Task to carry out →
From the line containing "Videos (289, 564)" through the last line of the entries below, repeat each line word for word and leave out the rest.

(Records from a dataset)

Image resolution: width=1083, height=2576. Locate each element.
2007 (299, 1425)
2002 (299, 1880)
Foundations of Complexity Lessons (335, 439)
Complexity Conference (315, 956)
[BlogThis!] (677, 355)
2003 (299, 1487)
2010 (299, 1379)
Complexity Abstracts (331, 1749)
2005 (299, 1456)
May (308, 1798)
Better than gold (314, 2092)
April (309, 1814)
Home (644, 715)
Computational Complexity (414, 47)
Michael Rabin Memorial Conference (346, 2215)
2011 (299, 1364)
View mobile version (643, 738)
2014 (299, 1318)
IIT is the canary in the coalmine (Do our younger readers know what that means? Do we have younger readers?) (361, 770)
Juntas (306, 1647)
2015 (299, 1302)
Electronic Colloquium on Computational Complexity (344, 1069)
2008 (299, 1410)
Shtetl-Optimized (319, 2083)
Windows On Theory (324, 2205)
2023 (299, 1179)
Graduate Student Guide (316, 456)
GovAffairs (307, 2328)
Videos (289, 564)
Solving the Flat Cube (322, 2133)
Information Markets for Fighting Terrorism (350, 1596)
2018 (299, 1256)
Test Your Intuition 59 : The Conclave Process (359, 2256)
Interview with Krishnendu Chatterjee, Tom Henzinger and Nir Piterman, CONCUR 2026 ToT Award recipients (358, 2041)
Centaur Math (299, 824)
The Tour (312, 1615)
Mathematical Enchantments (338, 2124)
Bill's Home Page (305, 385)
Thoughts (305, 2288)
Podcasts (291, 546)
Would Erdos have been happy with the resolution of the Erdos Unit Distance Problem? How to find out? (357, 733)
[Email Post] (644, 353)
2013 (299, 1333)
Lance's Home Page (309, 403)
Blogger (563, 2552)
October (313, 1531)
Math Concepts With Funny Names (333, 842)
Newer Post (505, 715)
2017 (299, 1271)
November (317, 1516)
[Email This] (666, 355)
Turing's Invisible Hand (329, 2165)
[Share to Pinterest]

Completed exercise →
Videos (289, 564)
Solving the Flat Cube (322, 2133)
Information Markets for Fighting Terrorism (350, 1596)
2018 (299, 1256)
Test Your Intuition 59 : The Conclave Process (359, 2256)
Interview with Krishnendu Chatterjee, Tom Henzinger and Nir Piterman, CONCUR 2026 ToT Award recipients (358, 2041)
Centaur Math (299, 824)
The Tour (312, 1615)
Mathematical Enchantments (338, 2124)
Bill's Home Page (305, 385)
Thoughts (305, 2288)
Podcasts (291, 546)
Would Erdos have been happy with the resolution of the Erdos Unit Distance Problem? How to find out? (357, 733)
[Email Post] (644, 353)
2013 (299, 1333)
Lance's Home Page (309, 403)
Blogger (563, 2552)
October (313, 1531)
Math Concepts With Funny Names (333, 842)
Newer Post (505, 715)
2017 (299, 1271)
November (317, 1516)
[Email This] (666, 355)
Turing's Invisible Hand (329, 2165)
[Share to Pinterest]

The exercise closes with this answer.